Olağanüstü Hal (OHAL) Yasası’na dayanarak 150 bine yakın kamu görevlisi Fetullahçı Terör Örgütü’yle (FETÖ) bağlantılı olduğu gerekçesiyle meslekten çıkarıldı. Atılanların hemen tüm hakları yandı. Bu konuda haksızlıklar yapıldıysa bunun düzeltileceği sözü verildi. Ancak aradan 11 ay geçmesine rağmen iç hukuk yolları da açılmadığı için hiçbir somut adım atılmadı. Herkes bir umutla bekliyor.
Avrupa İnsan Hakları Mahkemesi’ne (AİHM) 20 bin civarında atılan kamu görevlisi başvurunca AİHM, Türkiye’ye bu konuda gerekli adımları atması uyarısında bulundu. 7 kişiden oluşan OHAL İnceleme Komisyonu’nun kurulacağının açıklanmasından ancak 3 ay sonra bu kurul oluşturuldu. Yani hiç aceleleri yok. Bu kurulun hangi kriterlere göre dosya üzerinde inceleme yürüteceği henüz belli değil. İncelemeler belki de yıllarca sürecek. Temmuz ayı başından itibaren komisyon başvuruları kabul edecek.

“ADALET... ADALET”

CHP Genel Başkanı Kemal Kılıçdaroğlu boşuna “adalet... adalet” deyip yürümüyor. Ülkede hemen her alanda adaletsizlik almış başını gidiyor. İnsanlar kamu görevinden ihraç ediliyor, kimse hakkını arayacak makam bulamıyor, yargıya gitmelerine bile fırsat verilmiyor. Aradan bir yıl geçtikten sonra komisyon kurulacak, “haksız yere atıldığına” karar verilenler göreve döndürülecek. İyi de siz bu insanları zamanında neye göre attınız, damgalanmasına nasıl seyirci kaldınız?
Bu adaletsizliğin hesabı hiç mi sorulmayacak? Aradan bir yıl geçmesine rağmen kimse hakkını arayacak makam bulmuş değil. Tam bir “oyalamaca” dönemine girilmiş. Komisyon, kişinin dosyasını kimbilir kaç yılda sonuçlandıracak. Dolayısıyla atılan kamu görevlisinin iç hukuk yoluna başvurmasının da yıllarca önü yine kapalı tutulmuş olacak.
Kılıçdaroğlu’nun “adalet” yürüyüşü devam ederken, o yürüyüşte yer alanların en büyük korkusu da her an bir provokasyon olabileceğidir. İnsanlar kardeşlik, dostluk, adalet duygularıyla yürüyor.
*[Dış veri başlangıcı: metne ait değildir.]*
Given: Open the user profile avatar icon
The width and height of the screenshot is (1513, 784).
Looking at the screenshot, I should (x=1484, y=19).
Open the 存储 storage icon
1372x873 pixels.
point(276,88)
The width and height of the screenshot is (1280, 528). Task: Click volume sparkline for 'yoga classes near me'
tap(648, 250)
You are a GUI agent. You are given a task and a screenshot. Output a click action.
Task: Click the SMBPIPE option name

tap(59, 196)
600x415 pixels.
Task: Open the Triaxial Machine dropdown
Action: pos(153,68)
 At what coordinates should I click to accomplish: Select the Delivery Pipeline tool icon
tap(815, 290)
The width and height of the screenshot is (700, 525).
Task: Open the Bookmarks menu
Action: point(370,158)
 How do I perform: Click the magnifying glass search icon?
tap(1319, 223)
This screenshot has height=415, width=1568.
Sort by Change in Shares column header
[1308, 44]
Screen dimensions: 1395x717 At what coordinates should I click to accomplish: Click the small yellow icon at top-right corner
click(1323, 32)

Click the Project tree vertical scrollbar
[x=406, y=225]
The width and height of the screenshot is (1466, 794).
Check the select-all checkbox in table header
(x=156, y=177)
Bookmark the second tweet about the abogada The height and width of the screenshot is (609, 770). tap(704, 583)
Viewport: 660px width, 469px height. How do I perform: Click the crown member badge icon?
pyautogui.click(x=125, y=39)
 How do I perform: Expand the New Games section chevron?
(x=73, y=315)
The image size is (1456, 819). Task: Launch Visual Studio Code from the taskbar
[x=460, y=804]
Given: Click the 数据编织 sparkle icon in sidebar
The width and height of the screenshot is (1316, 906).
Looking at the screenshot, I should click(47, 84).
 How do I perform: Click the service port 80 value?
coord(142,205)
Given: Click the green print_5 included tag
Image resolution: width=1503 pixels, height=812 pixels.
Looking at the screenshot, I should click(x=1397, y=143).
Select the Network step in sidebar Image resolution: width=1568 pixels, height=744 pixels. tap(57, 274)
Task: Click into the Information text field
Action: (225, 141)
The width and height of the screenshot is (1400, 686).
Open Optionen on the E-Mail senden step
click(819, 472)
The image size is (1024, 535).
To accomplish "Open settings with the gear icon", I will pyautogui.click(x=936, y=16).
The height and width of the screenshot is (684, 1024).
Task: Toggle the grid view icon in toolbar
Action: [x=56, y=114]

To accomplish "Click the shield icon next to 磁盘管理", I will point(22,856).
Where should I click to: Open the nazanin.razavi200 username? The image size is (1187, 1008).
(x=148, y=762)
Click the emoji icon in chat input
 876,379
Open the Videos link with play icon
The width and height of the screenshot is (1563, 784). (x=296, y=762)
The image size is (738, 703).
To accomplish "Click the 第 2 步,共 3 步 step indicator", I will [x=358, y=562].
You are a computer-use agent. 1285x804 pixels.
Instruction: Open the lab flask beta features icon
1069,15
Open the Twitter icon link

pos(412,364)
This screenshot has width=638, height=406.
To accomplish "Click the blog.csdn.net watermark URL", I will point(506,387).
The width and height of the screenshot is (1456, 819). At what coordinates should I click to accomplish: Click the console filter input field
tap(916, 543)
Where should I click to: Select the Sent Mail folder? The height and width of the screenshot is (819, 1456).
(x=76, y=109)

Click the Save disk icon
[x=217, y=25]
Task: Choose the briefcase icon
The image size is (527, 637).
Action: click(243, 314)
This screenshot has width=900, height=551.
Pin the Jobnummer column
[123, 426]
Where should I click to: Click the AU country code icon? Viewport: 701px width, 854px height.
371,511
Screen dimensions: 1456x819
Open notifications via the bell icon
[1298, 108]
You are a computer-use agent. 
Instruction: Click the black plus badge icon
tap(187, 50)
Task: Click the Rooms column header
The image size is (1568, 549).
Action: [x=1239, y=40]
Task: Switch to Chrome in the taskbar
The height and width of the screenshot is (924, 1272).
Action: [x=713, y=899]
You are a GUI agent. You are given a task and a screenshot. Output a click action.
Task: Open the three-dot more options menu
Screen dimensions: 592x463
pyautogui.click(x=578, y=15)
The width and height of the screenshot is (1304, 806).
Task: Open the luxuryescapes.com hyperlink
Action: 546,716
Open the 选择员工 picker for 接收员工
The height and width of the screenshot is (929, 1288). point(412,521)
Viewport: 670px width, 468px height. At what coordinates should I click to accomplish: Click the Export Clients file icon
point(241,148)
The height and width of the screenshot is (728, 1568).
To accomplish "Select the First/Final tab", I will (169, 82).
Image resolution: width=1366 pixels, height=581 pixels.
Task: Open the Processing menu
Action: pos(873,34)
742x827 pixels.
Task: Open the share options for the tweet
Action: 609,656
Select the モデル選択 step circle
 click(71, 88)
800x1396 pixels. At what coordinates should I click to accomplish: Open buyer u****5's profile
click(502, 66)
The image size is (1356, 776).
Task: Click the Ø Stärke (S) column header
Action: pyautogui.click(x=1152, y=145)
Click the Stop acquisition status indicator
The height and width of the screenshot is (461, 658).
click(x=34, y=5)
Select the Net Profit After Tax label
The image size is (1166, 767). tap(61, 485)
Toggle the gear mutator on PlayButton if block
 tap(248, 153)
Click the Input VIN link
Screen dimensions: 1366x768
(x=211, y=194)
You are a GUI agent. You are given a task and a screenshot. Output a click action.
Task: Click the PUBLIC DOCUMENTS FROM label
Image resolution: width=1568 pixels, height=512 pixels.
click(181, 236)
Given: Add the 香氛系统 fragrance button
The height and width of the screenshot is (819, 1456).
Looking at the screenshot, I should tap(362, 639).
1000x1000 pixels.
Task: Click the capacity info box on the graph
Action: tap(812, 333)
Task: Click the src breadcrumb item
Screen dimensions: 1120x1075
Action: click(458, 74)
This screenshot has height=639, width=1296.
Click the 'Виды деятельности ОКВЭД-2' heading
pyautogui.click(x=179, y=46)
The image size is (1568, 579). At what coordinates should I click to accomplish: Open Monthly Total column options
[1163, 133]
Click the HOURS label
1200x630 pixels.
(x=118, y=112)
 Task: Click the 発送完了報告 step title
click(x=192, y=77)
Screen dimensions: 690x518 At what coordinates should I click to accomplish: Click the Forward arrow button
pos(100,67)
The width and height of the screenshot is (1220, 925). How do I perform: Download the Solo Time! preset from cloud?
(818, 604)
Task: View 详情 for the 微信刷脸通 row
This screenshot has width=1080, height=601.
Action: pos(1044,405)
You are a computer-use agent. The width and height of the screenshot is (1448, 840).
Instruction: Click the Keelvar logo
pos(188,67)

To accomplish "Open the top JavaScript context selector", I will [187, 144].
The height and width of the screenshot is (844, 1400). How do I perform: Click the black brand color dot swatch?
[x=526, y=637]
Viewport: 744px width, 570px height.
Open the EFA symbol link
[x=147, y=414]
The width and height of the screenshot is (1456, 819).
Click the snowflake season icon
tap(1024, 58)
Bu yürüyüşün sonunda hükümetin “bağımsız ve tarafsız yargı için yeni düzenlemeler” yapacağını da kimse beklemesin. Hatta var olan bazı haklar bu yürüyüş sonunda kaybedilirse de sürpriz sayılmaz. Çünkü uzlaşmaya kapalı, “Ben ne dersem o olur” anlayışında olan bir hükümet var.

BAŞSAĞLIĞI BİLE YOK

Kılıçdaroğlu, bu uzun yürüyüşü tek başına sürdüreceğini söylemişti. Milletvekilleri grup grup yürüyüşe katılıyor. Kadın Kolları Genel Başkanı Fatma Köse de ilk günden beri yürüyenlerden, hem de yürüyüşün aksaksız geçmesi için çabalayanlardan... Yürüyüşte kadınların kalabalık olması da ayrı bir ilginçlik olarak ortaya çıkıyor.
O yürüyüşte yaşlılar var, kadınlar var ama gençler yok. CHP’nin gençliği nerede acaba? Bu gençler anlaşılan seçimlerin yaklaştığı dönemde aday olabilmek için ortaya çıkacak. Genel başkanın bu uzun yürüyüşünde yaşlı bir partili hayatını kaybetti. AKP’nin hiçbir yöneticisi çıkıp “adalet” yolunda ölen bu kişi için başsağlığı dileme gereği bile duymadı. İşte yollar bu kadar ayrışmış durumda...

Tatlı kazanca alıştılar


Manisa 1. Er Eğitim Tugayı’nda yaşanan zehirlenmelerin gerçek nedeni henüz ortaya çıkarılmış değil. Olay aydınlatılamadığına göre, benzer durumlar yine yaşanabilir. Olayı adli ve idari yönden soruşturanların üzerinde durması gereken bazı konuları Kimya Mühendisi Hasan Küçük anlattı:
- Piyade Tugayı’nın içme suyu kimyasal ve bakteriyolojik analizi yaptırılıyor mu?
- Rota fabrikasının kullandığı kuyu mu, yoksa şehir şebeke suyu mu?
- Suyun analizi yapılıyor mu? Yapılıyorsa hangi aralıklarla yapılıyor?
- Firmanın aldığı et, bakliyat gibi gıdaların analizi yaptırılıyor mu, yaptırılıyorsa hangi laboratuara yaptırılıyor? Çünkü her parti gıda alımında yaptırması sağlık ve kalite açısından zorunlu...
- Rota fabrikasında sorumlu müdür var mı? Ayrıca fabrikada gıda, kimya, bakteriyolog istihdamı zorunlu olması gerekliyken istihdam ediliyor mu?
- Gıda fabrikalarının denetiminden sorumlu Gıda Tarım ve Hayvancılık Bakanlığı denetim yapmış mıdır?
- Rota fabrikasının çalışanlarının zorunlu olan sağlık kontrolleri yapılmış mıdır?
Bunların cevapları aranırken, 2007 yılında çıkarılan yasayla Mehmetçiğin yemek işinin neden kaldırıldığı üzerinde durulmalı... Mühendis Hasan Küçük, “Askeri kurumlar, daha önce olduğu gibi iaşelerini kendileri yapmalı. Bu yaşamsal önemdedir” diyor. Siyasetçilere yakın firmalar böyle bir düzenlemeye kolay kolay fırsat vermezler. Çünkü onlar asker üzerinden tatlı kazanca alıştılar.